A compound contains 40.0% C, 6.7% H and 53.3% O. If the molecular mass is 180, its molecular formula is [C = 12, H = 1, O = 16]

Correct answer: C₆H₁₂O₆ (Option D)

Step 1: Empirical formula from percentages (assume 100 g)

• C: 40.0 g → \(40.0/12 = 3.33\) mol
• H: 6.7 g → \(6.7/1 = 6.7\) mol
• O: 53.3 g → \(53.3/16 = 3.33\) mol

Divide by the smallest (~3.33): C : H : O ≈ 1 : 2 : 1 → empirical formula = CH₂O (M_r = 12 + 2 + 16 = 30).
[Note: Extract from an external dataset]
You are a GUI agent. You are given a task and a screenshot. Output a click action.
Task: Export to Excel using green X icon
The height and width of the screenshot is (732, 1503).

Step 2: Molecular formula using the molar mass

\(\dfrac{180}{30} = 6\) → multiply subscripts in CH₂O by 6 → C₆H₁₂O₆.

Why others are incorrect

• CH₂O — empirical unit only (M_r = 30), not 180.
• C₃H₆O₃ — 3× empirical (M_r = 90), still too small.
• C₆H₆O₃ — wrong H:C ratio (doesn’t match the given percentages).
• C₆H₁₂O₆ — matches both composition and molar mass.